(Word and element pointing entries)

'''

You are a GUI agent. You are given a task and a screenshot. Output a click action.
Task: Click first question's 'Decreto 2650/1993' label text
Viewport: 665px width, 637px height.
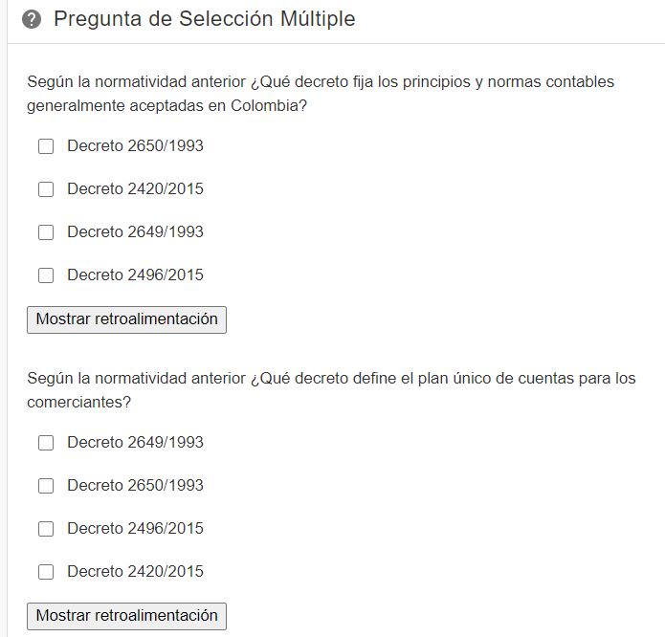[x=135, y=145]
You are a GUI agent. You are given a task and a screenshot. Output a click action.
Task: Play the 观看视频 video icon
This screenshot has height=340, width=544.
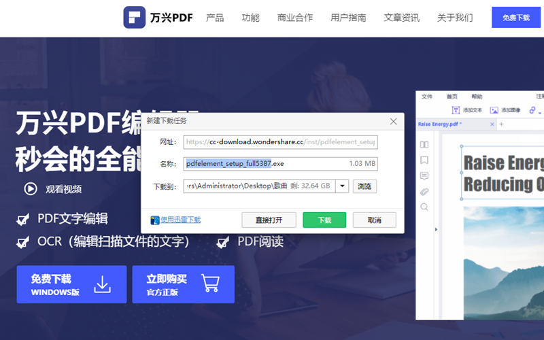31,189
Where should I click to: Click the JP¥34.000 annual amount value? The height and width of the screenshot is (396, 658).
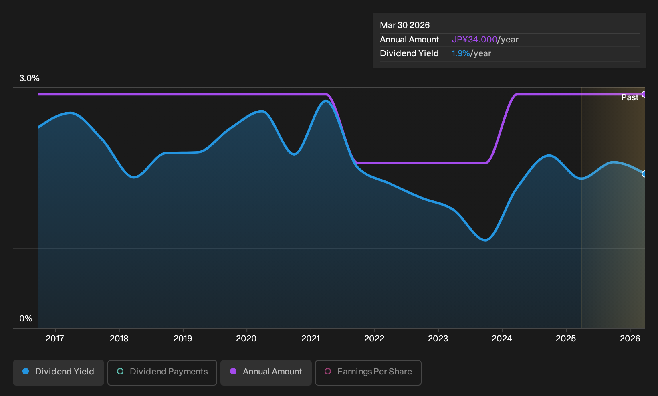pos(474,40)
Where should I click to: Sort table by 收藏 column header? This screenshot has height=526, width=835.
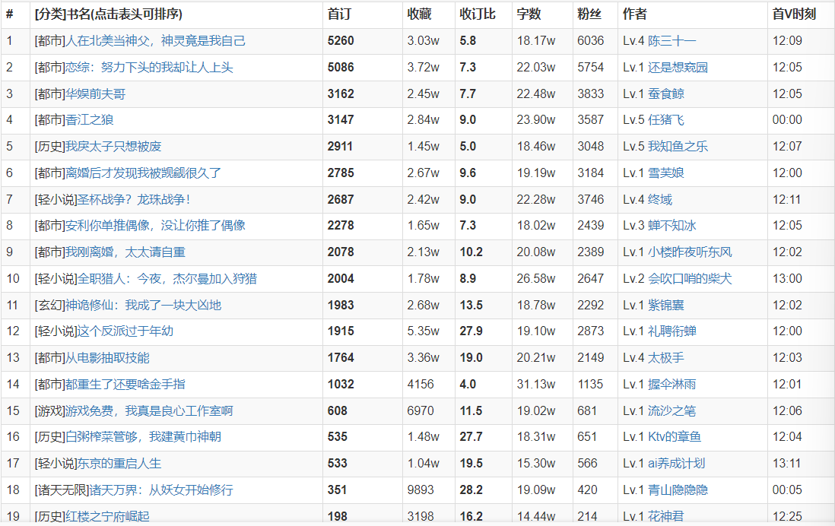point(419,14)
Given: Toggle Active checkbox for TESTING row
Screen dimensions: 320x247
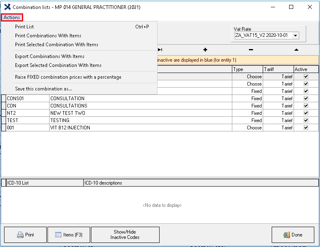Looking at the screenshot, I should 306,120.
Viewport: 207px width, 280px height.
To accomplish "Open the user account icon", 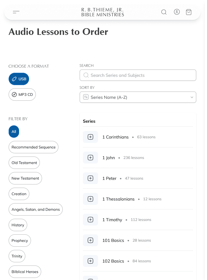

'''

# The request
Could you rewrite the data above with every "GUI agent" switched to "interface agent", keeping everything else unchanged and leaving out the pictures?

# Exercise output
You are a interface agent. You are given a task and a screenshot. Output a click action.
Task: Click first question's 'Decreto 2650/1993' label text
Viewport: 665px width, 637px height.
[x=135, y=145]
You are a interface agent. You are given a task and a screenshot. Output a click action.
Task: Play the 观看视频 video icon
This screenshot has height=340, width=544.
31,189
Where should I click to: Click the JP¥34.000 annual amount value? The height and width of the screenshot is (396, 658).
pos(474,40)
Where should I click to: Sort table by 收藏 column header? This screenshot has height=526, width=835.
point(419,14)
Given: Toggle Active checkbox for TESTING row
Screen dimensions: 320x247
Looking at the screenshot, I should 306,120.
Viewport: 207px width, 280px height.
To accomplish "Open the user account icon", 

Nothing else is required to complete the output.